■ **Input material**
---*---

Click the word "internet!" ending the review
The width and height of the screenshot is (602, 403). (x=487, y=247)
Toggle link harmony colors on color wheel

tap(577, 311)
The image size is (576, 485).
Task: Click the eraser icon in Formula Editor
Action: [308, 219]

---*---

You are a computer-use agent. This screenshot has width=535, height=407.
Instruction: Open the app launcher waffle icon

---*---

From the material above, pull out every line that contains the string "height".

The width and height of the screenshot is (602, 403). (x=487, y=247)
You are a computer-use agent. This screenshot has width=535, height=407.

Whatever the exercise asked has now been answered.